(Dataset records)

══════════

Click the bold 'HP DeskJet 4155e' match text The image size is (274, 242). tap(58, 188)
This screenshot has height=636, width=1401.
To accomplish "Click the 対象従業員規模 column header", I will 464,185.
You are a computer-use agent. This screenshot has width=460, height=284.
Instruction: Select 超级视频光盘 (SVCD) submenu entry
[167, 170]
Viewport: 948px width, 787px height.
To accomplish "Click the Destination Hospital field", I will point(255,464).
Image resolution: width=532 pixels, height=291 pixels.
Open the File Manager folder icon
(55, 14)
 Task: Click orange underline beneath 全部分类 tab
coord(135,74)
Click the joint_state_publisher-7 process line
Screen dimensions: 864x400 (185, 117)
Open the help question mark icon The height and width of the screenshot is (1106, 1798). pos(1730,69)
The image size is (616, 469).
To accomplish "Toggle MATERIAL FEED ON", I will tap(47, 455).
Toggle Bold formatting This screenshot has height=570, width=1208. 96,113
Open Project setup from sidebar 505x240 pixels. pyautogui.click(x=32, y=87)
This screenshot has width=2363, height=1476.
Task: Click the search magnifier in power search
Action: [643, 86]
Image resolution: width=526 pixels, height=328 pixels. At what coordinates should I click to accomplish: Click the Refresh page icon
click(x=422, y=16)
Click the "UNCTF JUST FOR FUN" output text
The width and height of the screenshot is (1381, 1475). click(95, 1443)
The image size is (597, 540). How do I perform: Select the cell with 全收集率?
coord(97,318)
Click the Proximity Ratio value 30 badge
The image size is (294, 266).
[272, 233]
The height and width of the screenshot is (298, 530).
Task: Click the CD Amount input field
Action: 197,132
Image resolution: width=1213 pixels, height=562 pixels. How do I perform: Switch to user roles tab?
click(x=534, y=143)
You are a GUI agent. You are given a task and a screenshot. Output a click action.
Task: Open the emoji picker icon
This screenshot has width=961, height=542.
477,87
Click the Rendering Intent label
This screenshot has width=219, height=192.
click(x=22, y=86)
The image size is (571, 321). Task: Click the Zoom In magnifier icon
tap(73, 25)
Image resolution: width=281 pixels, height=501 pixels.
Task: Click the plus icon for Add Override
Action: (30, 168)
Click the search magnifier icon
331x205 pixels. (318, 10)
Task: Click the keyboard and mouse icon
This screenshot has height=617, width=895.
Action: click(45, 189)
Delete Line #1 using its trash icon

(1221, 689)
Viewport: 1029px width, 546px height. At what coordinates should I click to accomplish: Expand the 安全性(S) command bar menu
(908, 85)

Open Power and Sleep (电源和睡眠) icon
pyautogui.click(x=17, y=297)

══════════

-- What you have to do --
Copy all of the material above line for line, without changing anything.

-- Expected output --
Click the bold 'HP DeskJet 4155e' match text The image size is (274, 242). tap(58, 188)
This screenshot has height=636, width=1401.
To accomplish "Click the 対象従業員規模 column header", I will 464,185.
You are a computer-use agent. This screenshot has width=460, height=284.
Instruction: Select 超级视频光盘 (SVCD) submenu entry
[167, 170]
Viewport: 948px width, 787px height.
To accomplish "Click the Destination Hospital field", I will point(255,464).
Image resolution: width=532 pixels, height=291 pixels.
Open the File Manager folder icon
(55, 14)
 Task: Click orange underline beneath 全部分类 tab
coord(135,74)
Click the joint_state_publisher-7 process line
Screen dimensions: 864x400 (185, 117)
Open the help question mark icon The height and width of the screenshot is (1106, 1798). pos(1730,69)
The image size is (616, 469).
To accomplish "Toggle MATERIAL FEED ON", I will tap(47, 455).
Toggle Bold formatting This screenshot has height=570, width=1208. 96,113
Open Project setup from sidebar 505x240 pixels. pyautogui.click(x=32, y=87)
This screenshot has width=2363, height=1476.
Task: Click the search magnifier in power search
Action: [643, 86]
Image resolution: width=526 pixels, height=328 pixels. At what coordinates should I click to accomplish: Click the Refresh page icon
click(x=422, y=16)
Click the "UNCTF JUST FOR FUN" output text
The width and height of the screenshot is (1381, 1475). click(95, 1443)
The image size is (597, 540). How do I perform: Select the cell with 全收集率?
coord(97,318)
Click the Proximity Ratio value 30 badge
The image size is (294, 266).
[272, 233]
The height and width of the screenshot is (298, 530).
Task: Click the CD Amount input field
Action: 197,132
Image resolution: width=1213 pixels, height=562 pixels. How do I perform: Switch to user roles tab?
click(x=534, y=143)
You are a GUI agent. You are given a task and a screenshot. Output a click action.
Task: Open the emoji picker icon
This screenshot has width=961, height=542.
477,87
Click the Rendering Intent label
This screenshot has width=219, height=192.
click(x=22, y=86)
The image size is (571, 321). Task: Click the Zoom In magnifier icon
tap(73, 25)
Image resolution: width=281 pixels, height=501 pixels.
Task: Click the plus icon for Add Override
Action: (30, 168)
Click the search magnifier icon
331x205 pixels. (318, 10)
Task: Click the keyboard and mouse icon
This screenshot has height=617, width=895.
Action: click(45, 189)
Delete Line #1 using its trash icon

(1221, 689)
Viewport: 1029px width, 546px height. At what coordinates should I click to accomplish: Expand the 安全性(S) command bar menu
(908, 85)

Open Power and Sleep (电源和睡眠) icon
pyautogui.click(x=17, y=297)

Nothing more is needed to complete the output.